At least the Prospect .1 site treats the biennial's raison d'etre with some honesty, after lauding New Orleans' art historical significance. Not to mention a bit of entrenched condescension showing its ugly head by way of a little Art world guilt:
Why a biennial for New Orleans?
Since the post-Katrina floods of 2005, the international art community has expressed a collective desire to make a positive contribution to the city and people of New Orleans. But these intentions have been hampered so far by the sense that there is no suitable public vehicle for channeling this interest in a positive way. In showcasing the city through contemporary art installations, Prospect.1 New Orleans seeks to base an entirely new category of tourism for the city on the growing American interest in contemporary art, as well as the worldwide love for New Orleans.
Hmmm...you've got to wonder at that phrasing. "No suitable public vehicle for channeling" a positive contribution on the part of the international art community to this city? Damn, people, we don't need your pity here! And if you are trying to assuage your feelings of guilt by putting on a show of what supposed real Art looks like, I'd invite all of you to put your skills to work doing something much more useful: gut and rebuild some homes. Help Brad Pitt. Highlight the idiot workings of our city government with a performance piece bulldozing City Hall or something. We're feeling the love all right...an artistic vision of it using the same old tourist economics of "Hey! It's another attraction to bring people here!" and little else.I still love art...it's the business of it that I can't stand.
But, if they are planning to make this a true blockbuster biennial that will keep on keeping on for years to come, I hope they take some cues from the folks who manage the Venice Biennale.

Directions for this task:
Retype the passage from the post about the Prospect.1 biennial between "At least the" and "for New Orleans?", inclusive. The records that follow are separate from the post about the Prospect.1 biennial and have no connection to it.

Dataset excerpts:
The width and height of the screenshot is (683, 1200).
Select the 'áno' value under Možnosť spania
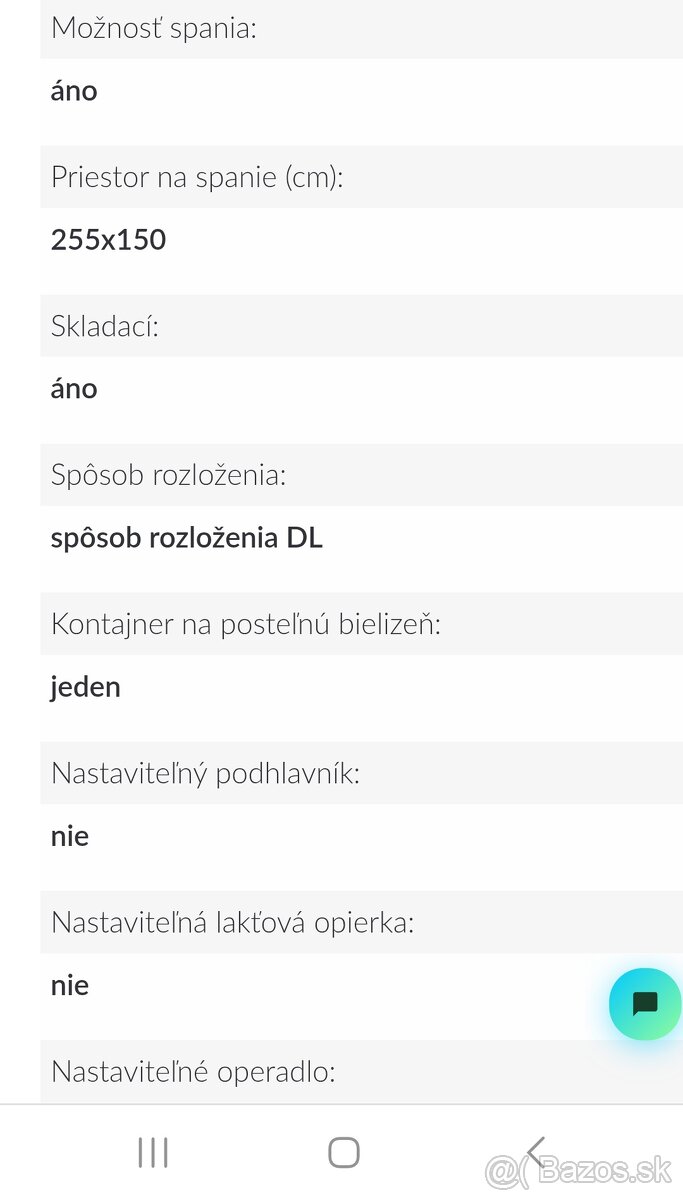[74, 91]
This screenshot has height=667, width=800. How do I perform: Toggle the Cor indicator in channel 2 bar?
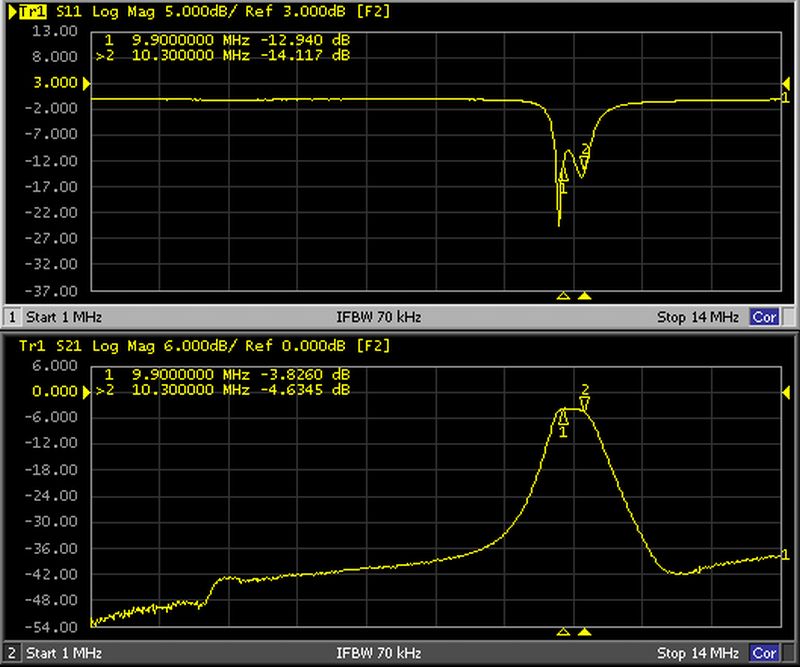click(763, 653)
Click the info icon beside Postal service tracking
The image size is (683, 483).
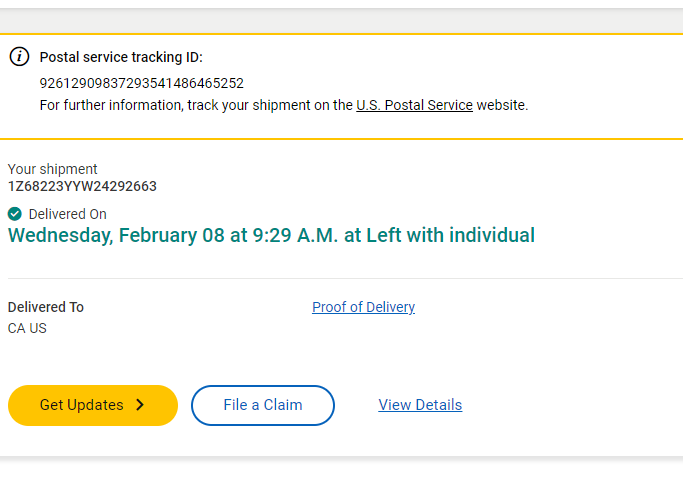(x=19, y=57)
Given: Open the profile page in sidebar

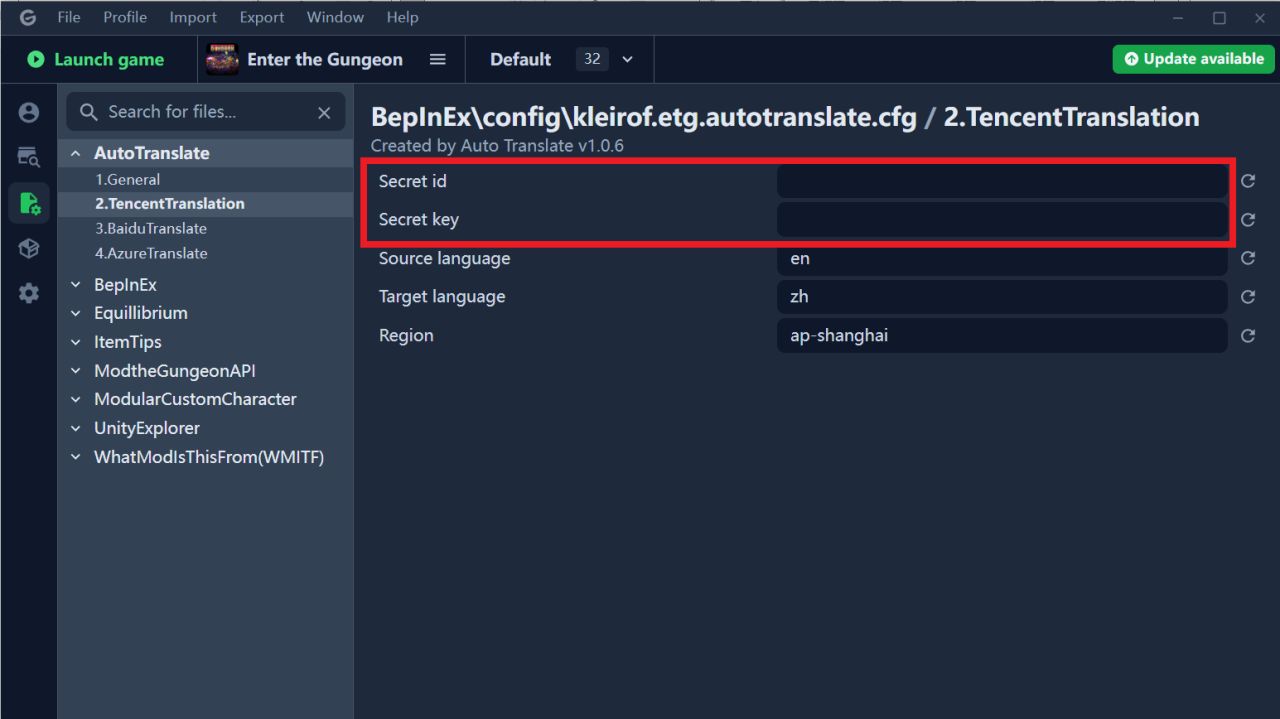Looking at the screenshot, I should pos(29,113).
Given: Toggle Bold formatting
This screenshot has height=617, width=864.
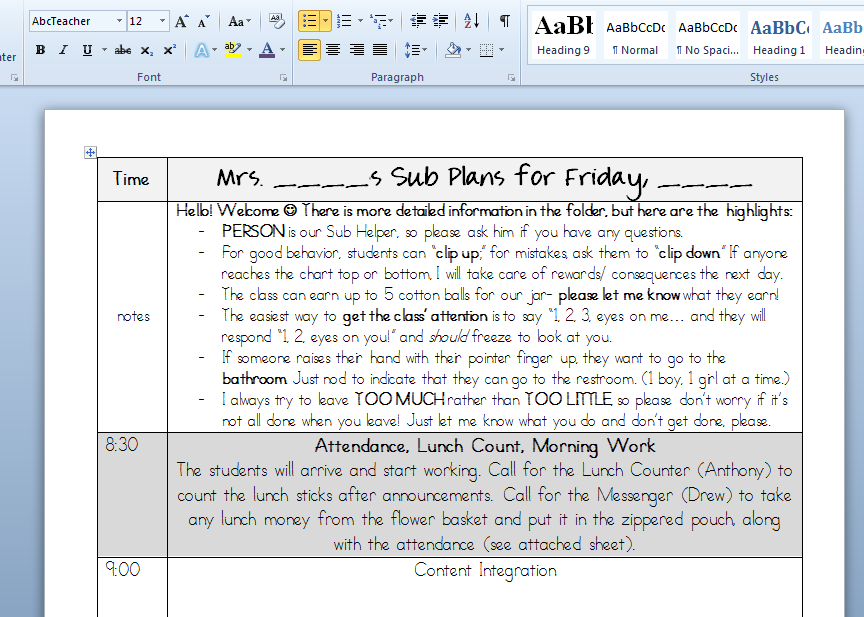Looking at the screenshot, I should [x=39, y=49].
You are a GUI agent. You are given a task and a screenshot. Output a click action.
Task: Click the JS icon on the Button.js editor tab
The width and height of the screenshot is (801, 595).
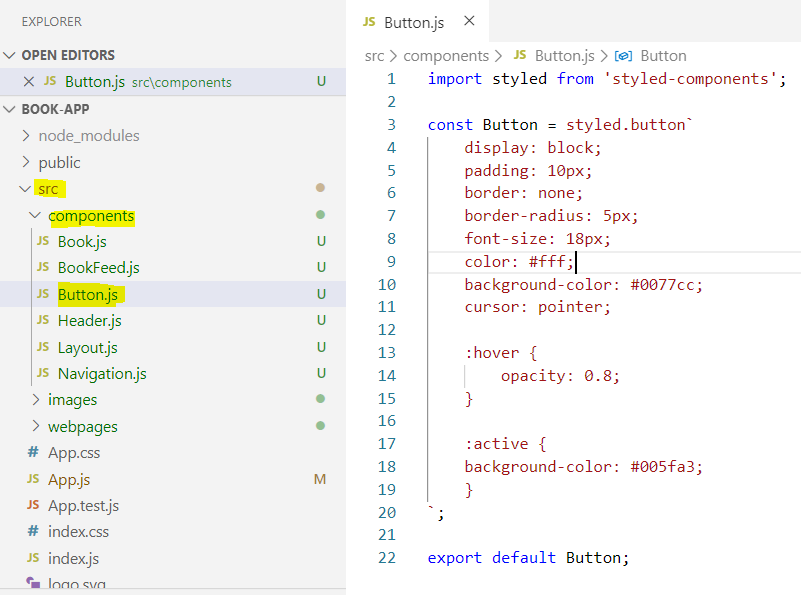(x=370, y=20)
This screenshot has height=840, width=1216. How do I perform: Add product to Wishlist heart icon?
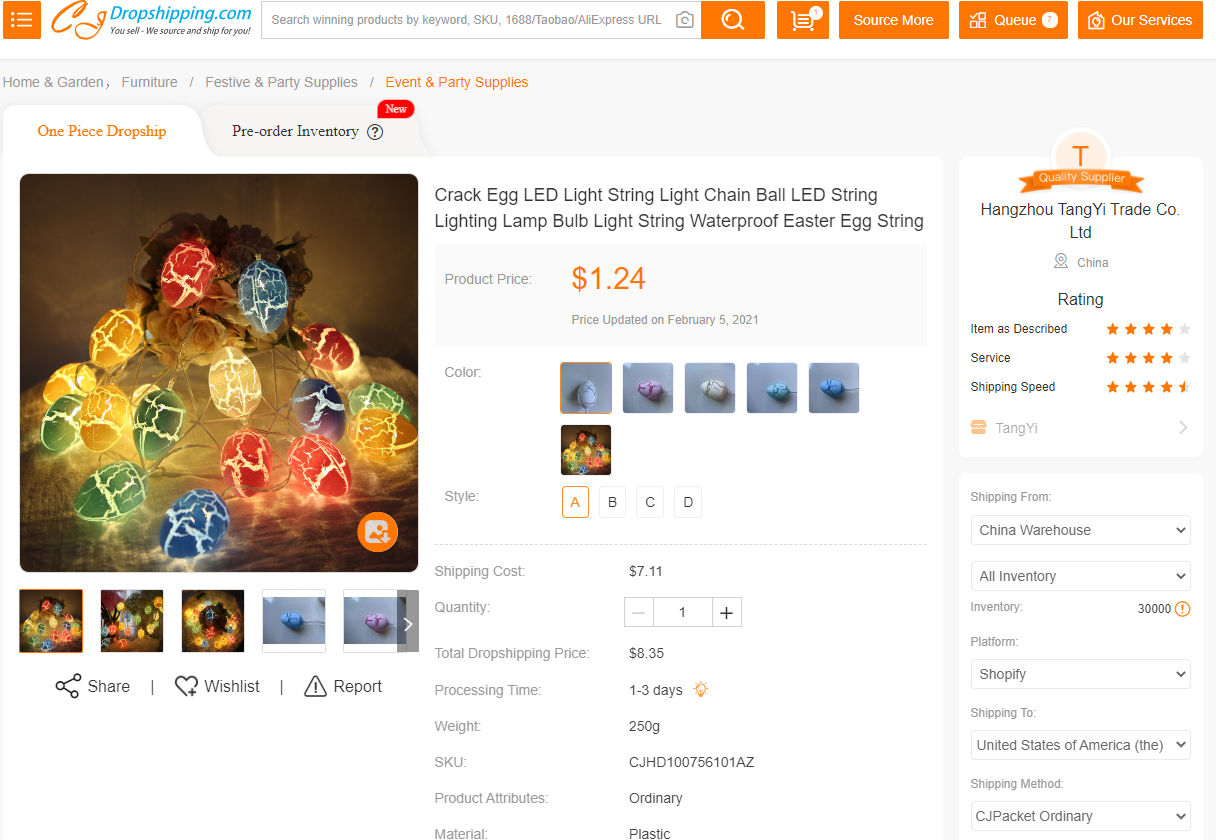pyautogui.click(x=186, y=686)
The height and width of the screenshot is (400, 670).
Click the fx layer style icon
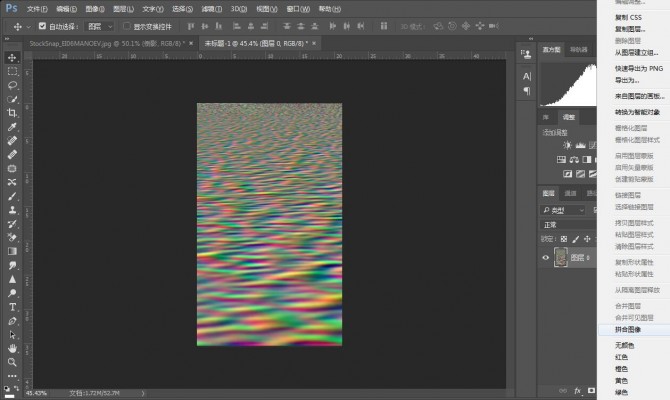tap(579, 393)
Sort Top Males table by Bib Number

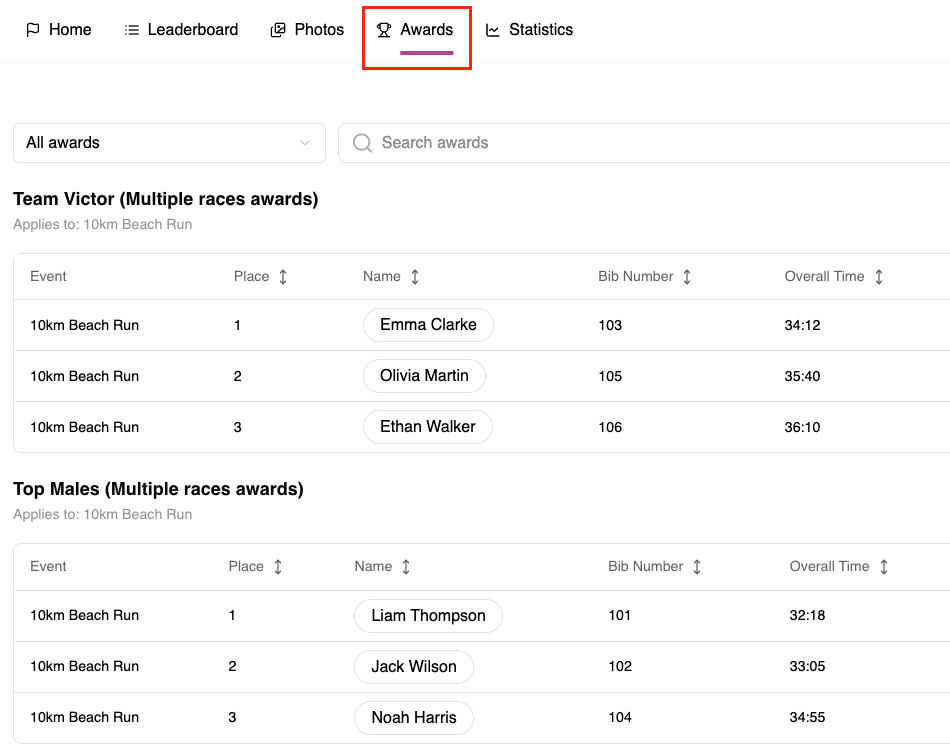pyautogui.click(x=697, y=567)
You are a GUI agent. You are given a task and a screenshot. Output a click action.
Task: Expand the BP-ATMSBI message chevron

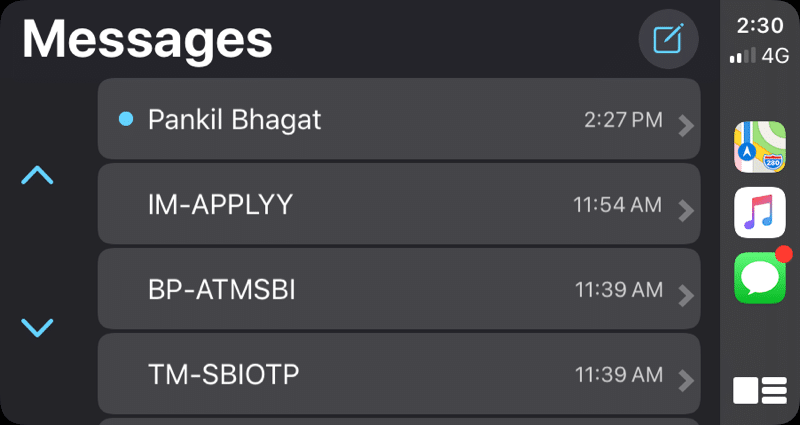click(685, 295)
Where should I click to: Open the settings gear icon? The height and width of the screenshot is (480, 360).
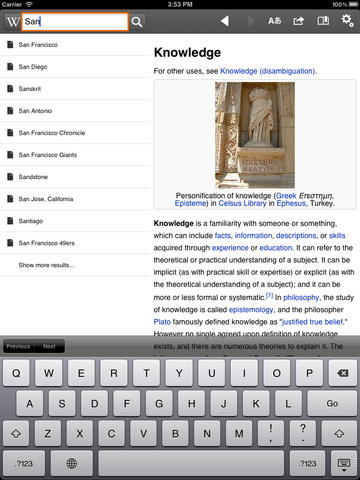(348, 20)
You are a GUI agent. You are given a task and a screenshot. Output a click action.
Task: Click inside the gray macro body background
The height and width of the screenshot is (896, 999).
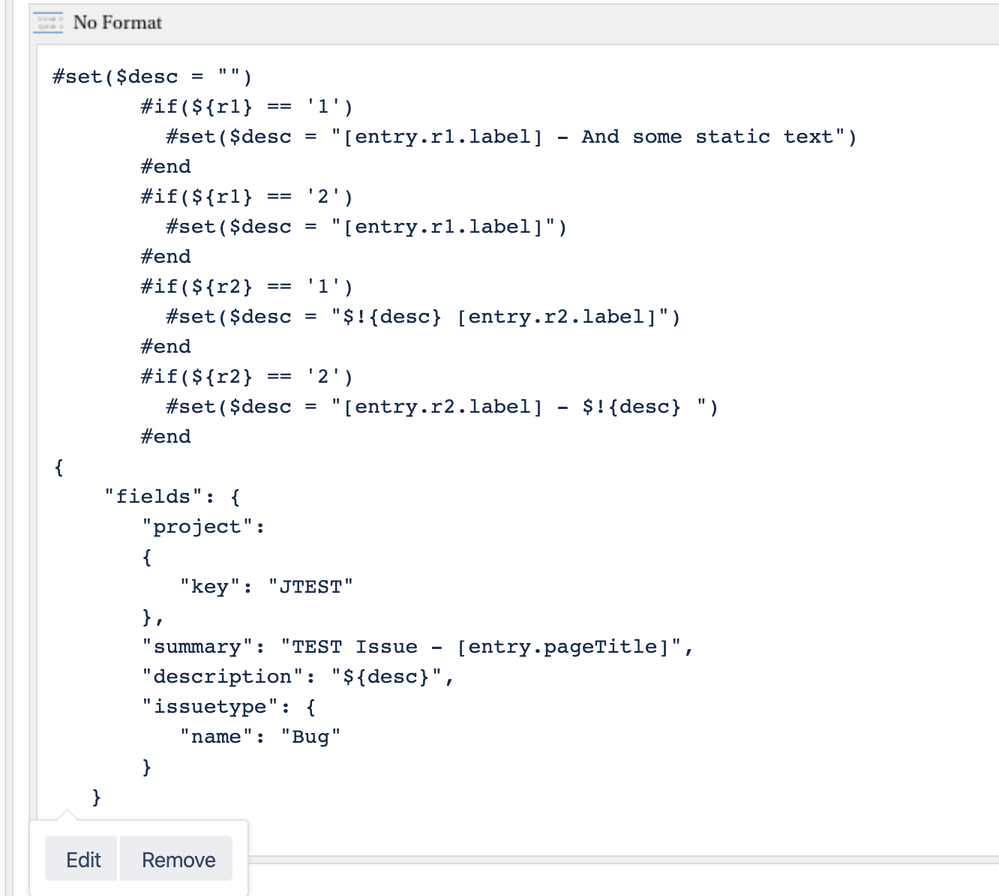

Output of the task:
At least the Prospect .1 site treats the biennial's raison d'etre with some honesty, after lauding New Orleans' art historical significance. Not to mention a bit of entrenched condescension showing its ugly head by way of a little Art world guilt:
Why a biennial for New Orleans?